WHAT IS REQUIRED →
Can you arrange everything below, from the line containing "Screen dimensions: 451x422" down through the last of the rows (both ends included), as a JSON list of strings with one string per line, skipping blank lines and leaving out the pictures?

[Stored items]
▶
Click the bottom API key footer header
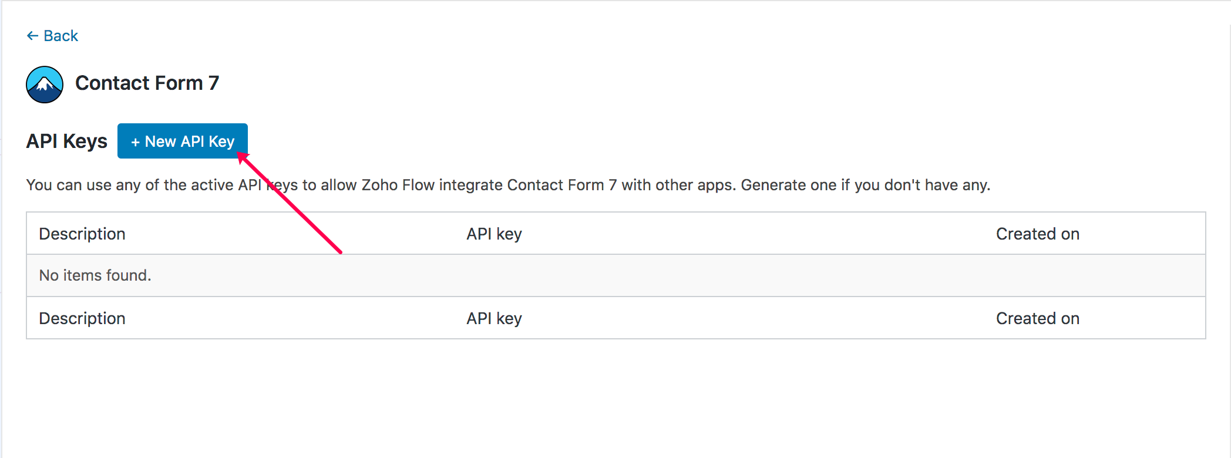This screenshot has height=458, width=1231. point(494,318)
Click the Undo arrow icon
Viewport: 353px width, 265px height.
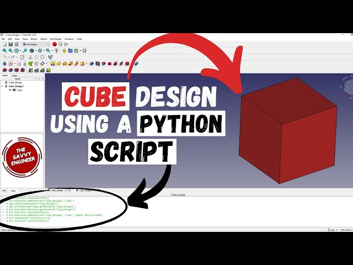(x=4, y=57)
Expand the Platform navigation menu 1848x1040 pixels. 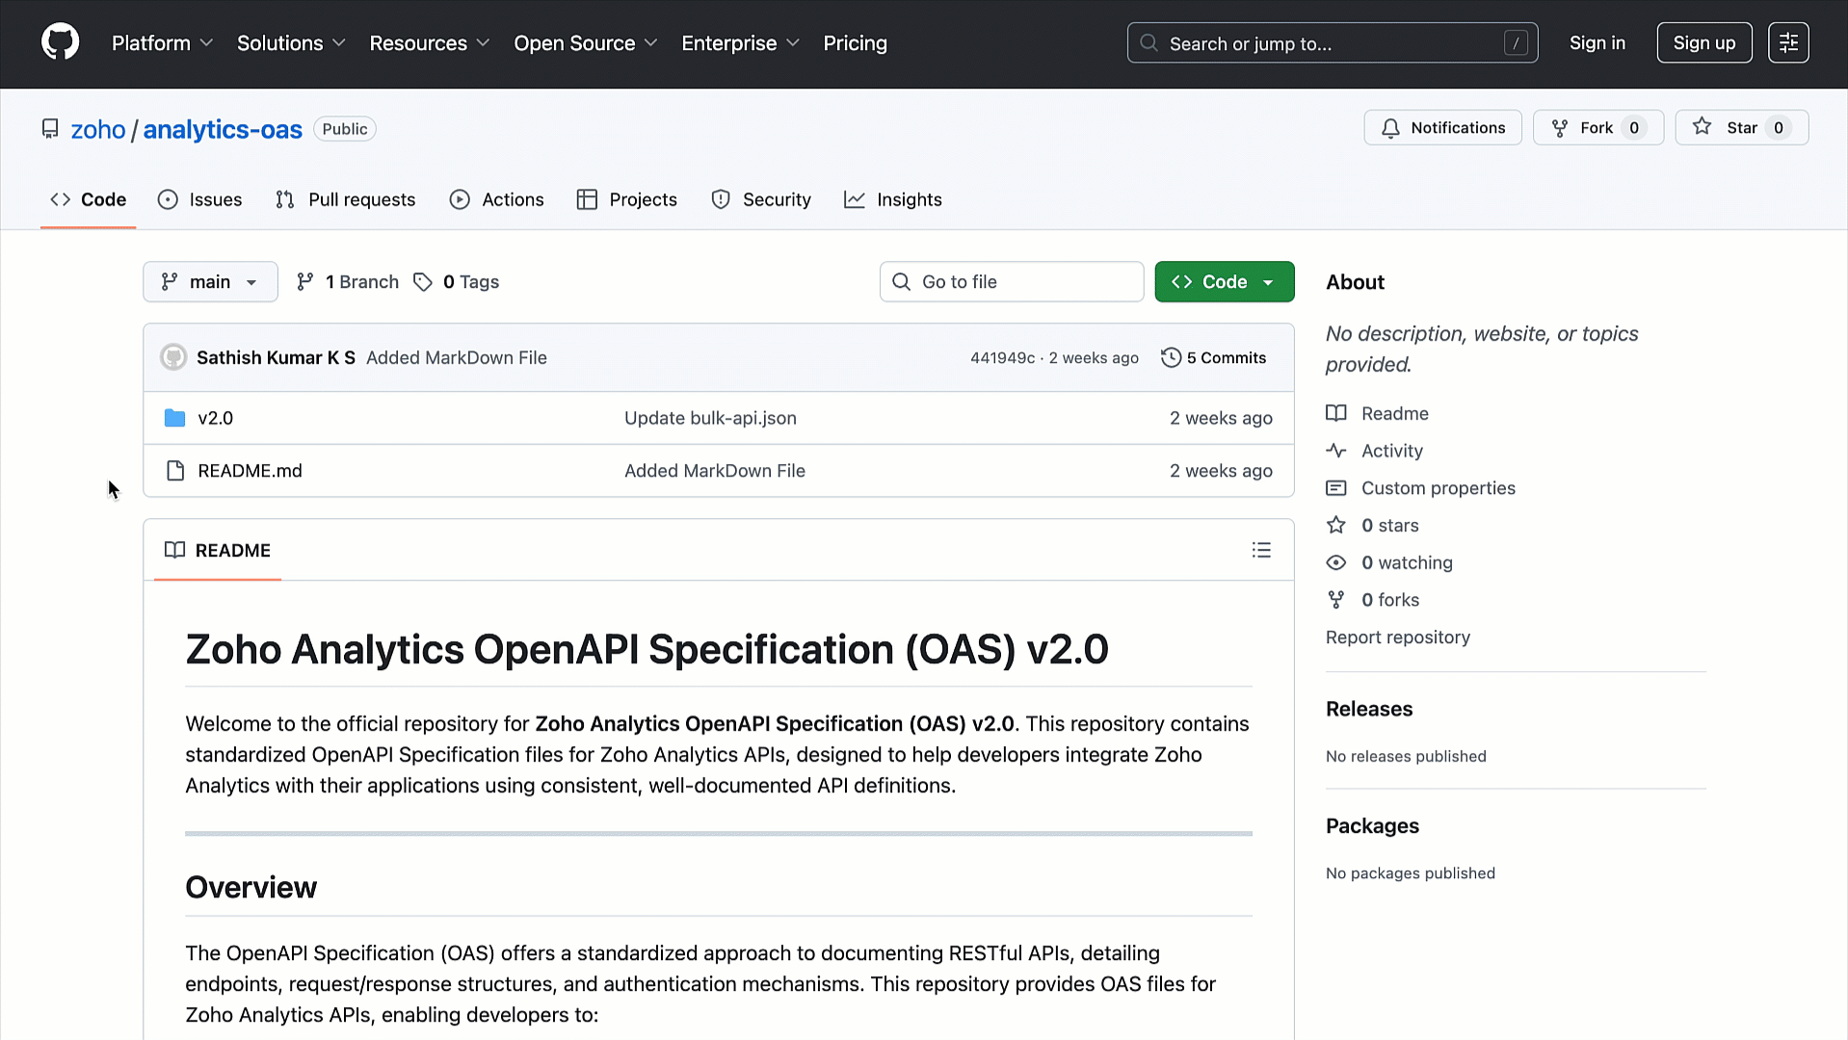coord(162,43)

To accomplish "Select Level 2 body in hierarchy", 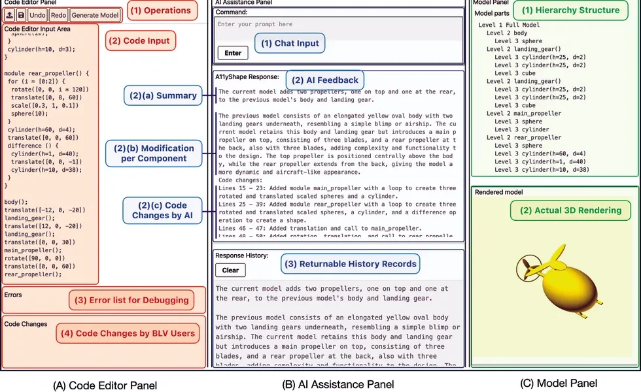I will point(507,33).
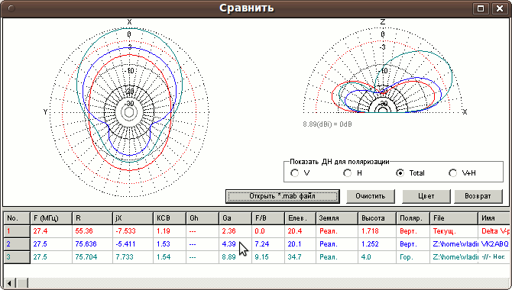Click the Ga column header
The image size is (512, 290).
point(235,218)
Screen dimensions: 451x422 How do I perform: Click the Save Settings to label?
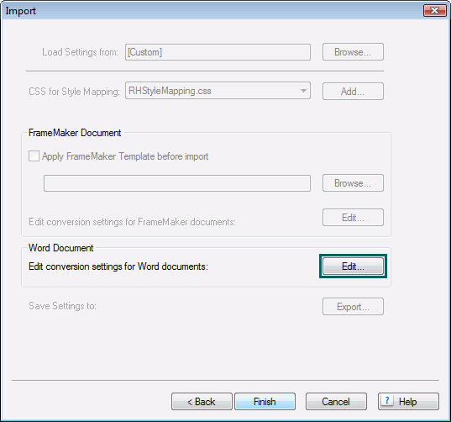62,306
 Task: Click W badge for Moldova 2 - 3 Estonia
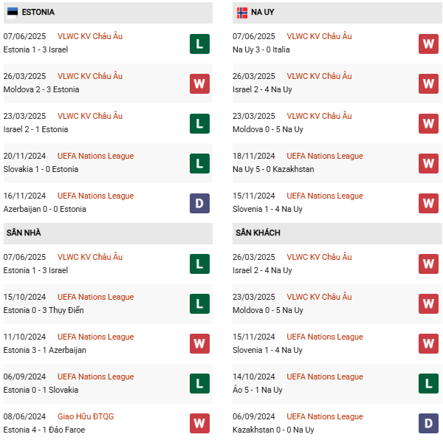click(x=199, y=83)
◀
SOLUTION FOR THIS PROBLEM →
[
  "Screen dimensions: 451x422 How do I perform: Click the Save Settings to label?",
  "62,306",
  " Task: Click W badge for Moldova 2 - 3 Estonia",
  "click(x=199, y=83)"
]